We are reluctant to cast a cloud over the whole federal rulemaking enterprise and open a new chapter in constitutional jurisprudence by holding that a procedural rule is beyond even the power of Congress to enact for application to diversity cases, because the rule affects substantive questions that the Erie doctrine reserves to the states.

Id. at 472.

Both Flaminio and Fasanaro rejected as dicta the 10th Circuit’s discussion in Moe, supra. In Moe, a diversity action arising out of an airplane crash near Denver, Colo., the District Court had determined that the Colorado state court interpretation of Rule 407 (which allowed the admission of subsequent remedial measures in a strict liability action) was not binding on it and excluded the evidence pursuant to FRE 407 and 403. Id. at 930-31. The court affirmed the District Court’s decision with respect to its FRE 403 analysis but concluded that, when state law is clear with respect to the Rule 407 analysis, the state interpretation must govern:

[W]hen state courts have interpreted Rule 407 or its equivalent state counterpart, the question whether subsequent remedial measures are excluded from evidence is a matter of state policy. [internal citation omitted]. The purpose of Rule 407 is not to seek the truth or to expedite trial proceedings; rather, in our view, it is one designed to promote state policy in a substantive law area. See, comments of Professor Schwartz, Vol. 2, Weinstein’s Evidence, Rule 407, 407-1, 2 (1982). . . . We hold that when such conflicts arise, because Rule 407 is based primarily on policy considerations rather than relevancy or truth seeking, the state rule controls because (a) there is no federal products liability law, (b) the elements and proof of a products liability action are governed by the law of the state where the injury occurred and these may, and do, for policy reasons, vary from state to state, and (c) an announced state rule in variance with Rule 407 is so closely tied to the substantive law to which it relates (product liability) that it must be applied in a diversity action in order to effect uniformity and to prevent forum shopping. [internal citation omitted].
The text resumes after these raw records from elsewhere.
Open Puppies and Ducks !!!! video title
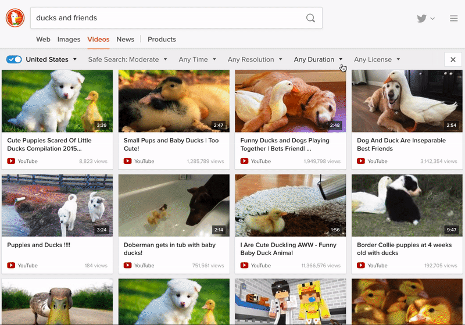The height and width of the screenshot is (325, 465). point(39,245)
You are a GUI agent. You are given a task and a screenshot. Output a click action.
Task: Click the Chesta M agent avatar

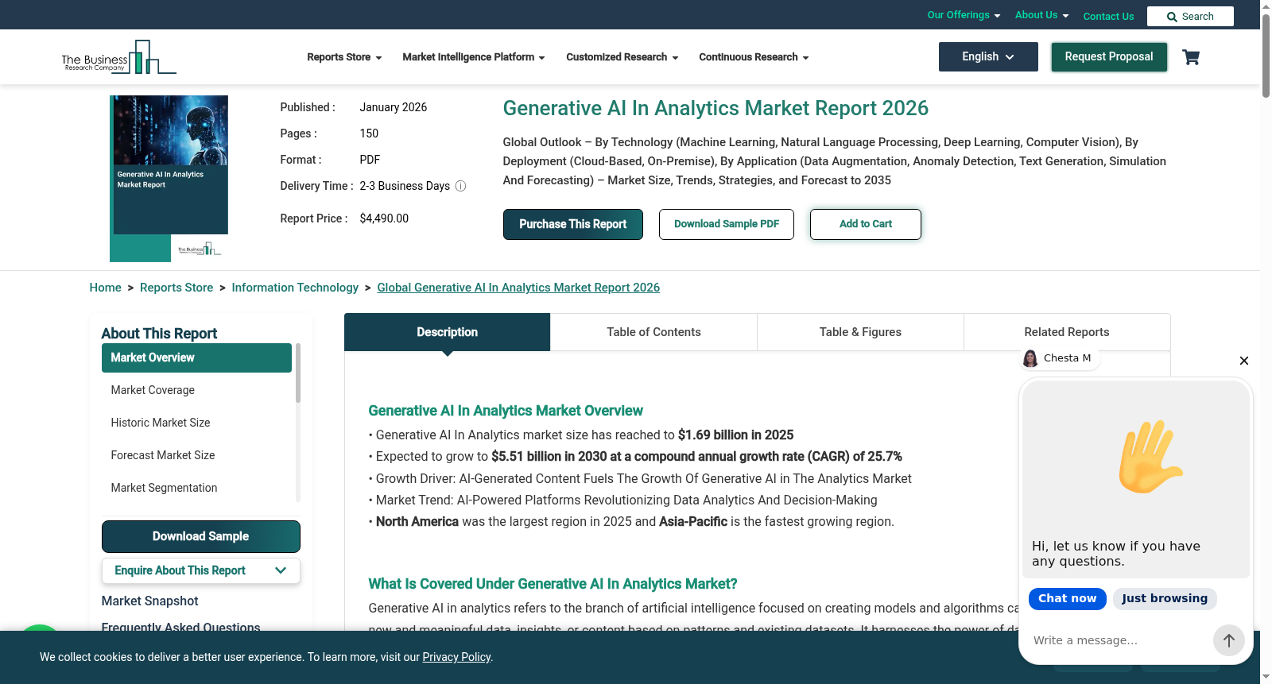pos(1030,358)
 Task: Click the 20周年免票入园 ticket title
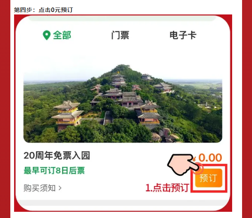(57, 155)
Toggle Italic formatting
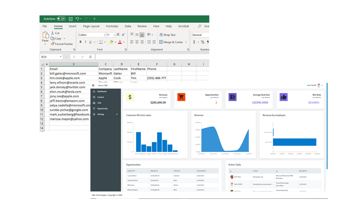The width and height of the screenshot is (364, 205). pyautogui.click(x=86, y=42)
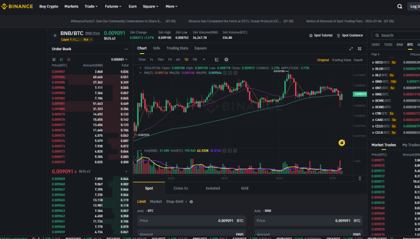Screen dimensions: 420x239
Task: Expand the Stop-limit order type dropdown
Action: (176, 202)
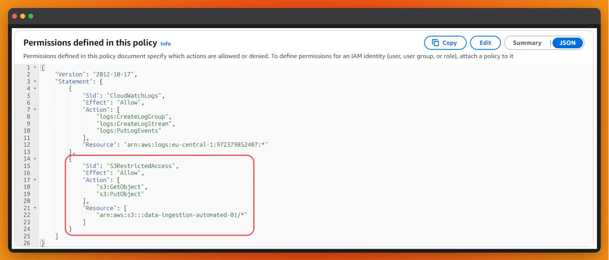Viewport: 609px width, 260px height.
Task: Click the Copy icon button
Action: [x=445, y=43]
Id. at 932. The court rejected the argument that Erie/Hanna required the application of the federal interpretation:

We are not unmindful of the rule laid down in [Hanna] that where the federal and state rules both govern the issue in dispute and are in direct conflict, the federal rule applies in a diversity based case if the federal rule is arguably procedural in nature. However, we observe that while the sufficiency of the evidence is tested against the federal standard in a diversity case . . . the underlying cause of action, with its attendant elements and requirement of proof in a diversity case, is governed by state law. [internal citation omitted]. The ground for exclusion of remedial measures under Rule 407 rests on the social policy of encouraging people to take steps in furtherance of safety. The decision is necessarily a state policy matter. Product liability is not a federal cause of action but, rather, a state cause of action with varying degrees of proof and exclusion from state to state. If a state has not announced controlling rules . . . the federal district court, sitting as a state court in a product liability diversity case, must determine whether Rule 407 applies. Where the state law is expressed in product liability cases, these expressions control the application of Rule 407.

Id.

The majority of federal courts faced with the question whether to apply the state or federal interpretation of the exclusionary rule opted for the federal, finding that the federal rule is procedural. Pursuant to the Erie/Hanna analysis, the rule may rationally be classified as procedural and governs because it was within Congress’s power to enact such a rule. The courts do not (and need not) address the issue of whether the rule is substantive or procedural in light of the policies underlying the Erie analysis. One must question, therefore, whether the interpretation of Rule 407 would be substantive or procedural if not presented in the context of the Erie/Hanna analysis. For example, a claim may pend in a jurisdiction that does not follow the exclusionary rule but the court, pursuant to its choice of law determination, has chosen to apply the substantive law of a jurisdiction that does follow the exclusionary rule. In this context, the determination of whether the interpretation of the rule is substantive or procedural does not hinge upon the Erie/Hanna analysis but rather may implicate the discussion set forth in Moe.•

Mr. Palmison is an associate with Rothberg Logan & Warsco in Fort Wayne and is a member of the DTCI Product Liability Section. The opinions expressed in this article are those of the author.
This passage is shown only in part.